**Work required:** Output the entries verbatim, including every line.

[Stored data entries]
=====
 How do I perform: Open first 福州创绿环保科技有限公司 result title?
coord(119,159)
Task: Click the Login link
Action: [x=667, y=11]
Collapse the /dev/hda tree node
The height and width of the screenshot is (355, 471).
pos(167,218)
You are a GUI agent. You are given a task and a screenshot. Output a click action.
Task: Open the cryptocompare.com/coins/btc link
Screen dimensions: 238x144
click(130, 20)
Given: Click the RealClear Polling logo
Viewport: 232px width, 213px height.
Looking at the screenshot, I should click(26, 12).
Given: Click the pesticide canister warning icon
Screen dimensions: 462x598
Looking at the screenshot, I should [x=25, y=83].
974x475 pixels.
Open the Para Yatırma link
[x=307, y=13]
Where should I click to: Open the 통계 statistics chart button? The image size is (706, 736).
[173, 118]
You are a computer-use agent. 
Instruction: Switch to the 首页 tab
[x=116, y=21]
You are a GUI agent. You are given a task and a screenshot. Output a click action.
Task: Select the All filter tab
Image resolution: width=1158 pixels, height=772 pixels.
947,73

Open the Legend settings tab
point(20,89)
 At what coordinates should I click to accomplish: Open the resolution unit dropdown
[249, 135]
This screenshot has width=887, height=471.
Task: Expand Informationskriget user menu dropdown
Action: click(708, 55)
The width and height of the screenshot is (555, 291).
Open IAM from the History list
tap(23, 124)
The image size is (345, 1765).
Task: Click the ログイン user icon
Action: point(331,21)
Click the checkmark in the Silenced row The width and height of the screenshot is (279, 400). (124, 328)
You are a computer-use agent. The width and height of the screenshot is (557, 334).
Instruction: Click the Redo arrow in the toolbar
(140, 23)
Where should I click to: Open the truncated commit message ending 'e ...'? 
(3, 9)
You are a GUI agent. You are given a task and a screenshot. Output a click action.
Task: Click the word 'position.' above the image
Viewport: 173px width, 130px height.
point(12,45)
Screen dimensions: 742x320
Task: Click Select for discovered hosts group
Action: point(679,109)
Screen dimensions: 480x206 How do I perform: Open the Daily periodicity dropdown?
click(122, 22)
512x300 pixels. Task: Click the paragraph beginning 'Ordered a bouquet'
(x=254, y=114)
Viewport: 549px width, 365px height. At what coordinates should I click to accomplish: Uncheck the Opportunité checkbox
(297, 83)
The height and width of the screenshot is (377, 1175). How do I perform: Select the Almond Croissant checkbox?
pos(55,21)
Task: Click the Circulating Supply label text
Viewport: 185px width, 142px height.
=====
**Answer area:**
 How do I perform: Open first 福州创绿环保科技有限公司 result title?
coord(119,159)
Task: Click the Login link
Action: [x=667, y=11]
Collapse the /dev/hda tree node
The height and width of the screenshot is (355, 471).
pos(167,218)
You are a GUI agent. You are given a task and a screenshot. Output a click action.
Task: Open the cryptocompare.com/coins/btc link
Screen dimensions: 238x144
click(130, 20)
Given: Click the RealClear Polling logo
Viewport: 232px width, 213px height.
Looking at the screenshot, I should click(26, 12).
Given: Click the pesticide canister warning icon
Screen dimensions: 462x598
Looking at the screenshot, I should [x=25, y=83].
974x475 pixels.
Open the Para Yatırma link
[x=307, y=13]
Where should I click to: Open the 통계 statistics chart button? The image size is (706, 736).
[173, 118]
You are a computer-use agent. 
Instruction: Switch to the 首页 tab
[x=116, y=21]
You are a GUI agent. You are given a task and a screenshot. Output a click action.
Task: Select the All filter tab
Image resolution: width=1158 pixels, height=772 pixels.
947,73

Open the Legend settings tab
point(20,89)
 At what coordinates should I click to accomplish: Open the resolution unit dropdown
[249, 135]
This screenshot has width=887, height=471.
Task: Expand Informationskriget user menu dropdown
Action: click(708, 55)
The width and height of the screenshot is (555, 291).
Open IAM from the History list
tap(23, 124)
The image size is (345, 1765).
Task: Click the ログイン user icon
Action: point(331,21)
Click the checkmark in the Silenced row The width and height of the screenshot is (279, 400). (124, 328)
You are a computer-use agent. The width and height of the screenshot is (557, 334).
Instruction: Click the Redo arrow in the toolbar
(140, 23)
Where should I click to: Open the truncated commit message ending 'e ...'? 
(3, 9)
You are a GUI agent. You are given a task and a screenshot. Output a click action.
Task: Click the word 'position.' above the image
Viewport: 173px width, 130px height.
point(12,45)
Screen dimensions: 742x320
Task: Click Select for discovered hosts group
Action: point(679,109)
Screen dimensions: 480x206 How do I perform: Open the Daily periodicity dropdown?
click(122, 22)
512x300 pixels. Task: Click the paragraph beginning 'Ordered a bouquet'
(x=254, y=114)
Viewport: 549px width, 365px height. At what coordinates should I click to accomplish: Uncheck the Opportunité checkbox
(297, 83)
The height and width of the screenshot is (377, 1175). How do I perform: Select the Almond Croissant checkbox?
pos(55,21)
Task: Click the Circulating Supply label text
Viewport: 185px width, 142px height.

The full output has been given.